(Beginning of Material for this exercise)

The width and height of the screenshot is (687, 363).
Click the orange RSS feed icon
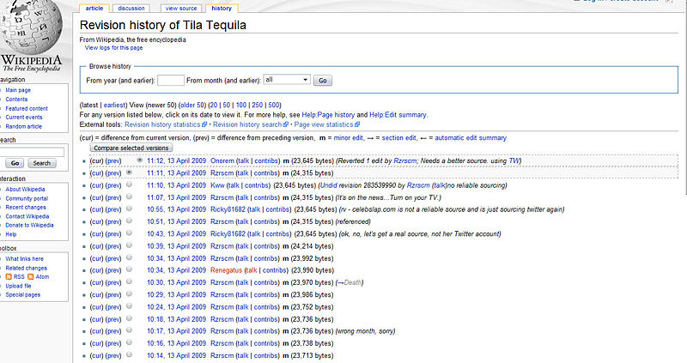point(9,277)
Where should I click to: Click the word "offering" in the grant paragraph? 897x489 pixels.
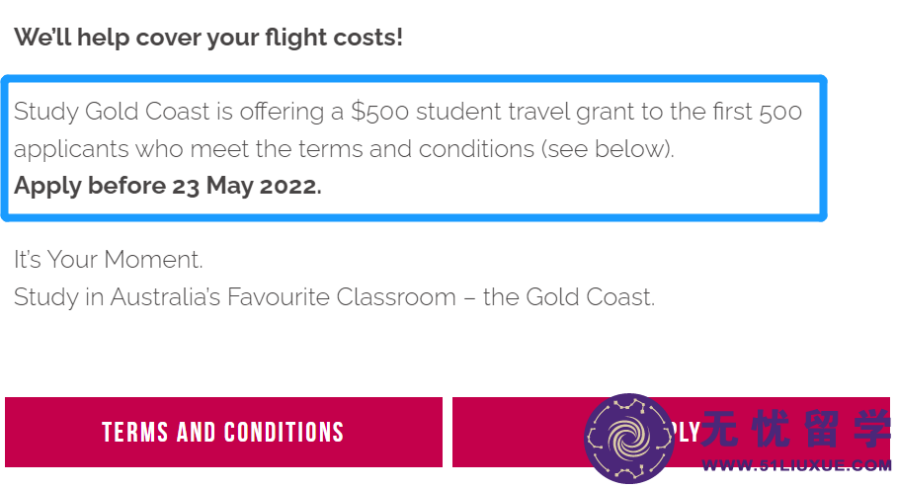(x=282, y=112)
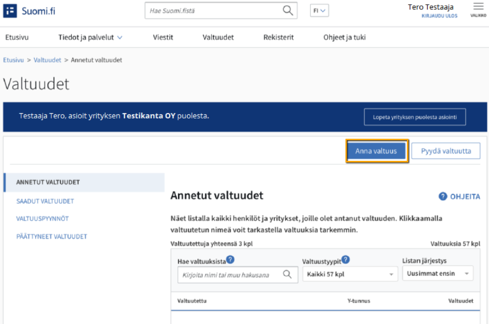This screenshot has height=324, width=489.
Task: Open Valtuustyypit dropdown showing Kaikki 57 kpl
Action: point(349,275)
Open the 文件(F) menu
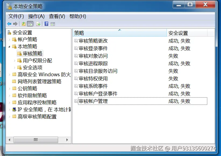The image size is (221, 156). 15,16
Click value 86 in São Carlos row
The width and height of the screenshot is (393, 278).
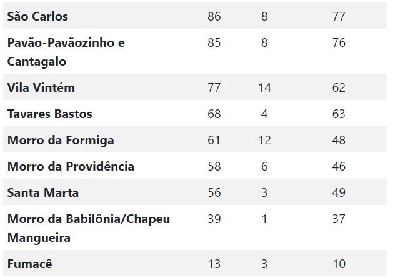214,16
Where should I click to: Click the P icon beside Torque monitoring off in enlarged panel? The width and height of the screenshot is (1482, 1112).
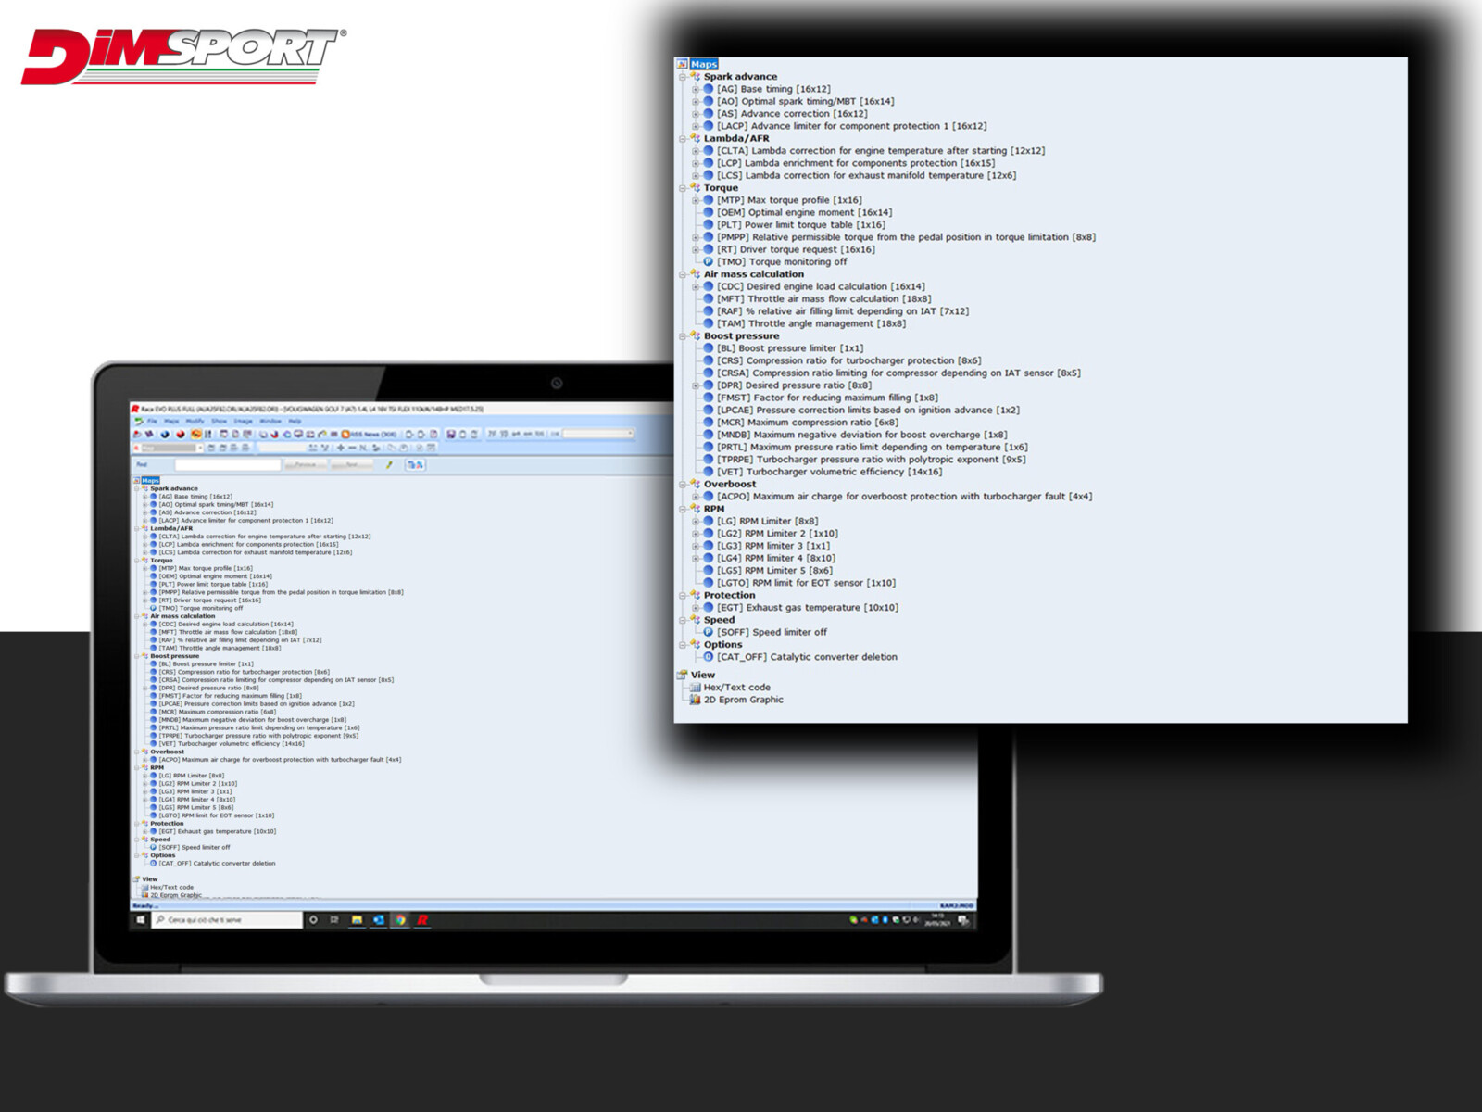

(End of Material for this exercise)

[What you are asked to do] Final task for the records above: print exactly the lines from the one that contains "The width and height of the screenshot is (393, 278)." through the last line, both ends included, pictures excluded.

[Reply]
The width and height of the screenshot is (393, 278).
214,16
Where should I click to: Click the P icon beside Torque monitoring off in enlarged panel? The width and height of the screenshot is (1482, 1112).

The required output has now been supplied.